In this example, the portion of the user's face may comprise motion of the user's two eyes and nose—each of which is a facial feature that can be easily distinguished within an image (e.g. distinguished with fairly simple algorithms requiring relatively little processing power). In more detail, the vector 49 may be derived from determining the relative displacement and distortion of a triangle formed by the relative position of the users' eyes and nose tip within the image. For example, triangle 47a represents the relative positions of the user's eyes and nose within frame 45a and triangle 47b represents the relative position of the user's eyes and nose within frame 45b. The relative displacement between triangle 47a and 47b along with the relative distortion indicate the user has looked to the right and upward as represented by vector 49.
In response to determining vector 49, the indicator module 20 may move, or snap, the indicator 41 to a second item of interest depicted within the digital image 15 that, with respect to the initial position of the indicator 41 (at the center right position as depicted in rendering 15a), is in the direction of the vector 49—resulting in application of the indicator 41 to the center of the digital image as depicted in rendering 15b.

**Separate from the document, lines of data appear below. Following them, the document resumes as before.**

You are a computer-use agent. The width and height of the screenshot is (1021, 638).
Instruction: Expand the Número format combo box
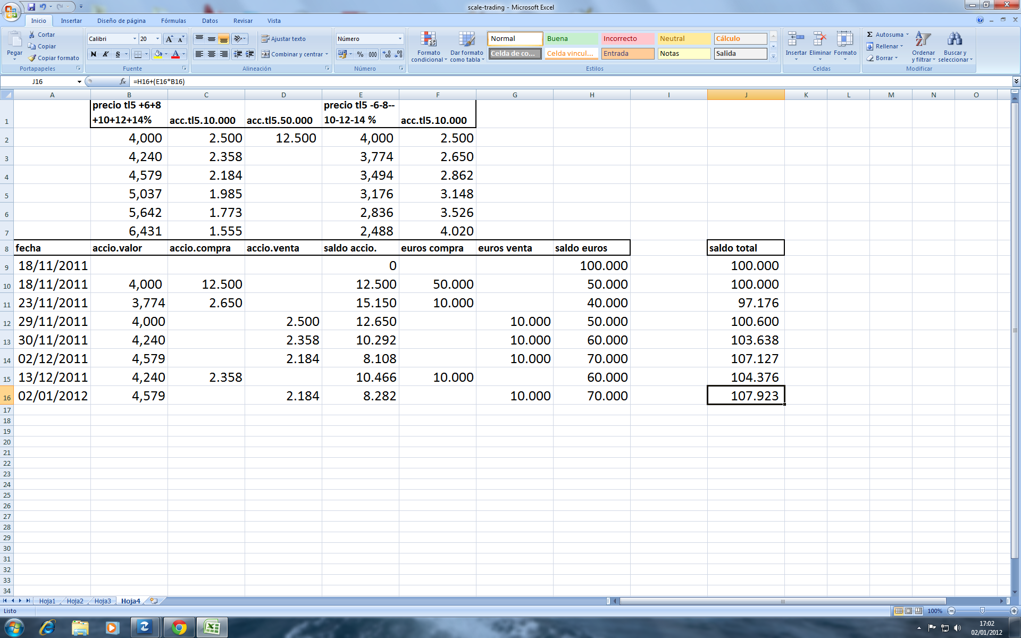(400, 39)
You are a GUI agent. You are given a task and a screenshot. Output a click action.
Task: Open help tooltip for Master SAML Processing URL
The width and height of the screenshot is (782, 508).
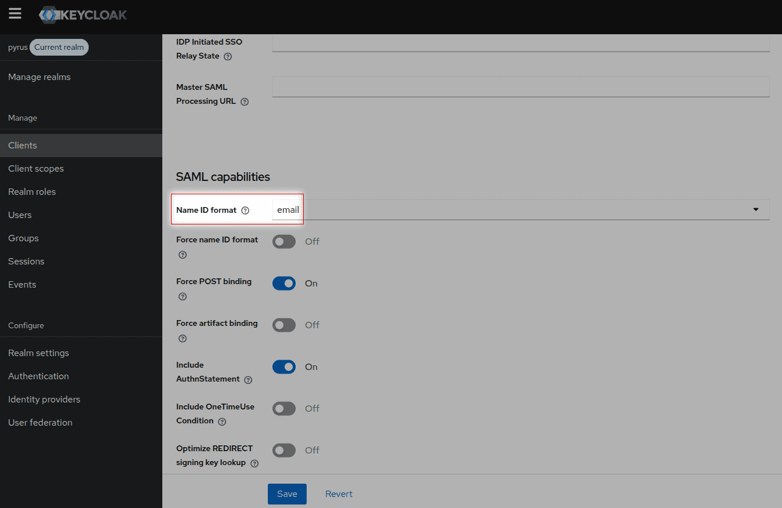(x=244, y=101)
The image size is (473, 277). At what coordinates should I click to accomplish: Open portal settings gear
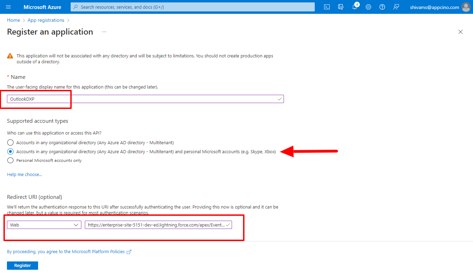(x=368, y=7)
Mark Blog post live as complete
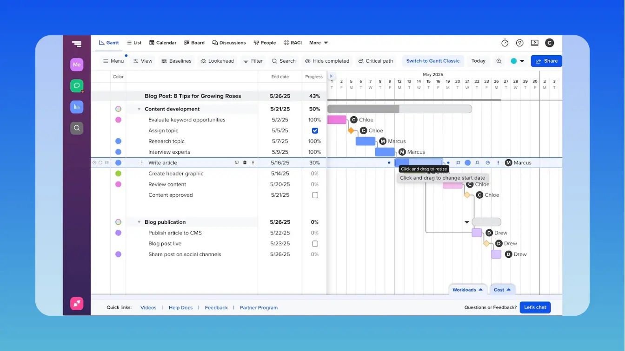Image resolution: width=625 pixels, height=351 pixels. [315, 243]
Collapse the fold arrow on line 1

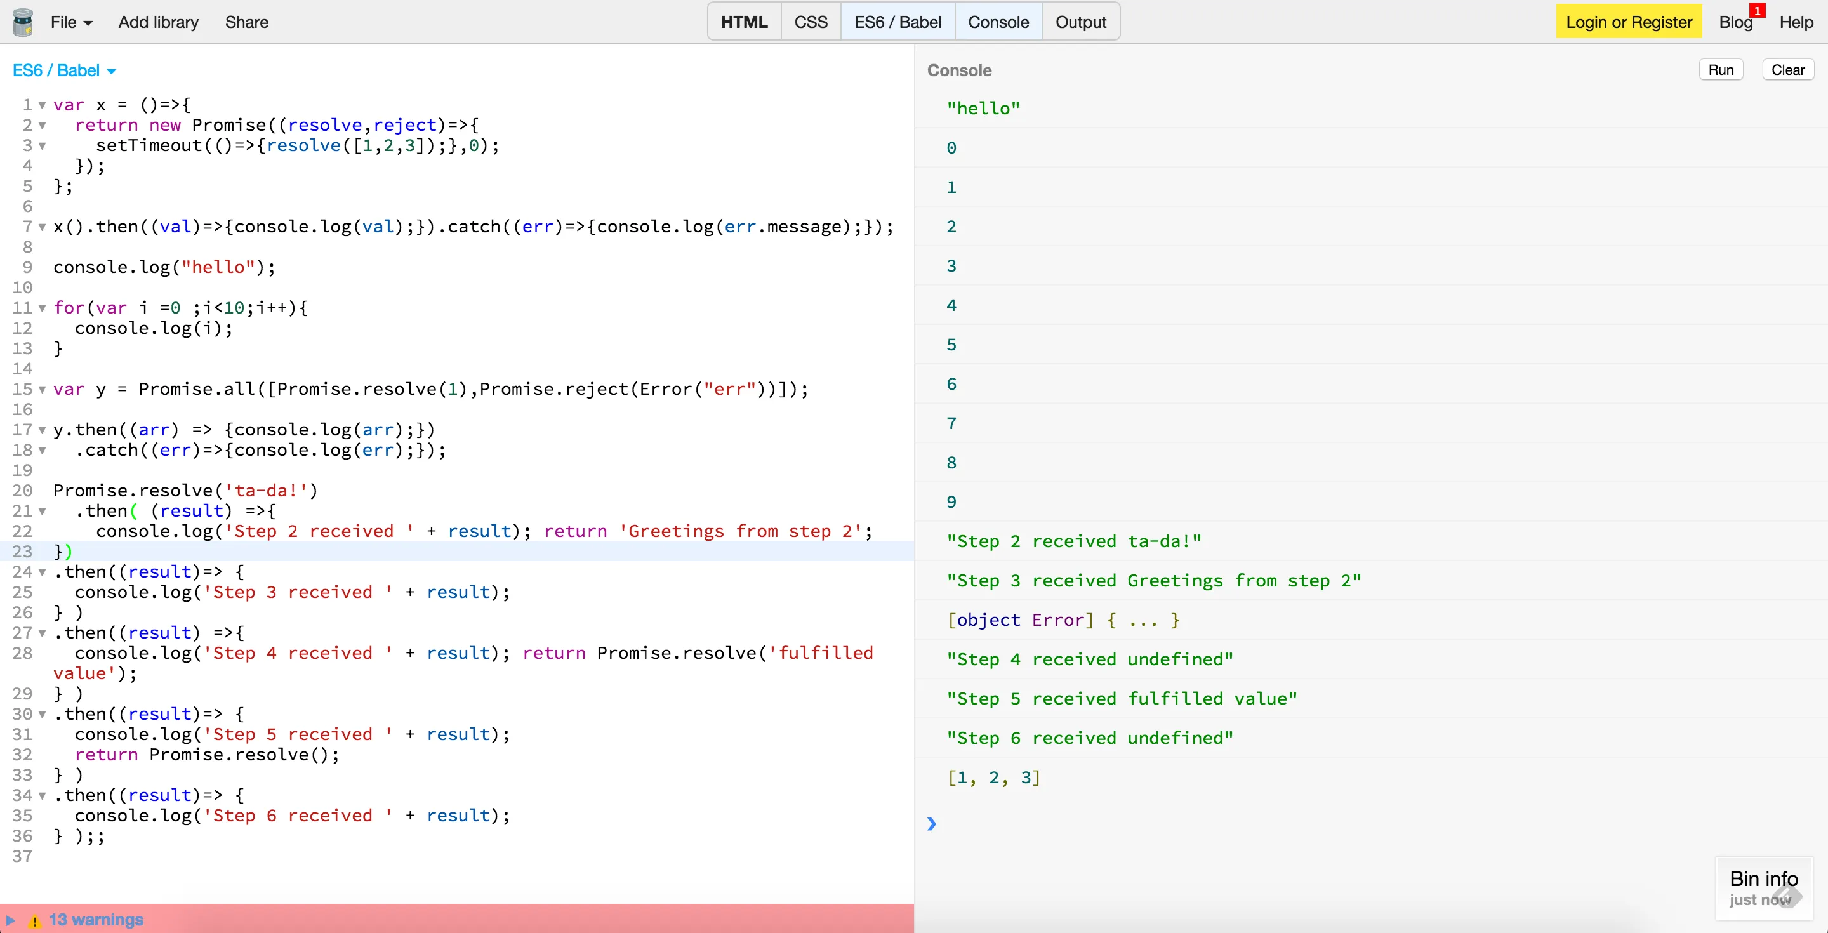43,106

It should be appreciated that if each of the nine (9) segments represented a discrete portion, there would exists ambiguity because overlaying vector 49 on digital image 15 indicates that the movement of the indicator 41 (from the center right position as depicted in rendering 15a) could be to the upper center portion of the digital image, the center portion of the digital image, or the upper right portion of the digital image. However, by first utilizing the image analysis module 22 to identify only those segments meeting selection criteria (and thereby being a discrete portion 43), only those segments (of the nine (9) segments) which depict objects other than unadorned area represent discrete portions 43. As such, there is little ambiguity that only the center portion is displaced from the center right portion in the direction of the direction vector 49. As such, the motion represented by displacement of the user's face between frame 45a to 45b (resulting in vector 49) results in movement of, or snapping of, the indicator 41 to the center as represented in rendering 15b.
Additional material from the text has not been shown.